──────── Source data

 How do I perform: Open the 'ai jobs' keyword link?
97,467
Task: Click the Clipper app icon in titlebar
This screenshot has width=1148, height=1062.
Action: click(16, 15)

────────────────

- _To do_:
Every record above must appear again in the answer, unchanged.

- _Task output_:
 How do I perform: Open the 'ai jobs' keyword link?
97,467
Task: Click the Clipper app icon in titlebar
This screenshot has width=1148, height=1062.
Action: click(16, 15)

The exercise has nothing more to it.